Problem: Produce again, without any change, the lines running from the one with "арест (186, 2187)" through the final line of the data below, and only those.

Data provided:
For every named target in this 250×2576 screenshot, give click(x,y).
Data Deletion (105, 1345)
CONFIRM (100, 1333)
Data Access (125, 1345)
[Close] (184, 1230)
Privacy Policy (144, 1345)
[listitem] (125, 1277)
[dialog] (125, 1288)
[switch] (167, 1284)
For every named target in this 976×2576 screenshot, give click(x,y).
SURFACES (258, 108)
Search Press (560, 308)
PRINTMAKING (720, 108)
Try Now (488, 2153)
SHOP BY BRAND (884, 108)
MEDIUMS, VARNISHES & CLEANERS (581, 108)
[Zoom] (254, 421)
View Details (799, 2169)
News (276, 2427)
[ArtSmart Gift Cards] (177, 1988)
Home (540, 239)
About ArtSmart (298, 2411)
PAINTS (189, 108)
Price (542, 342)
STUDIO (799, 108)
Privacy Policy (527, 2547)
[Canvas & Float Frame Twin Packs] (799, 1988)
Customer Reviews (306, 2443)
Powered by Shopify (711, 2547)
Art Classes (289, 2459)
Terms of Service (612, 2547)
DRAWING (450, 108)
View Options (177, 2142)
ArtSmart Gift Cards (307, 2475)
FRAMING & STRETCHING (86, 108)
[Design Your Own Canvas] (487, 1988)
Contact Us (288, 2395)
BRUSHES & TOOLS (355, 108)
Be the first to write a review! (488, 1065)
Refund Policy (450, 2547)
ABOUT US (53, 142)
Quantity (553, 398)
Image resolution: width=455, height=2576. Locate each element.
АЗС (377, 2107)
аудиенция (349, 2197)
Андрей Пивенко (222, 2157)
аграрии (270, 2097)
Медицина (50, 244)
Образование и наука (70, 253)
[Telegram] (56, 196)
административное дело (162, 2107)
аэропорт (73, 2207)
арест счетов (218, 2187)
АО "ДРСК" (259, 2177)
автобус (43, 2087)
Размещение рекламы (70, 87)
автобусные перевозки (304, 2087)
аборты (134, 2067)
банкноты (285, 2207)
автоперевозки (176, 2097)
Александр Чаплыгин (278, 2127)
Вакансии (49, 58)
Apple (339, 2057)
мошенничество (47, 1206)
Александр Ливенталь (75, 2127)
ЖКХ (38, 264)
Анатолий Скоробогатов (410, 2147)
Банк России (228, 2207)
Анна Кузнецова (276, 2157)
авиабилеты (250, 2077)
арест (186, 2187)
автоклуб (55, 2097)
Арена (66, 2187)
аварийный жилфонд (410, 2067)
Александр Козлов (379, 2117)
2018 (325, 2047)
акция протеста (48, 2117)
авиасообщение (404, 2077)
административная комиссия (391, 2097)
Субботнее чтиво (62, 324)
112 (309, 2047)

Task solution:
арест (186, 2187)
автоклуб (55, 2097)
Арена (66, 2187)
аварийный жилфонд (410, 2067)
Александр Козлов (379, 2117)
2018 (325, 2047)
акция протеста (48, 2117)
авиасообщение (404, 2077)
административная комиссия (391, 2097)
Субботнее чтиво (62, 324)
112 (309, 2047)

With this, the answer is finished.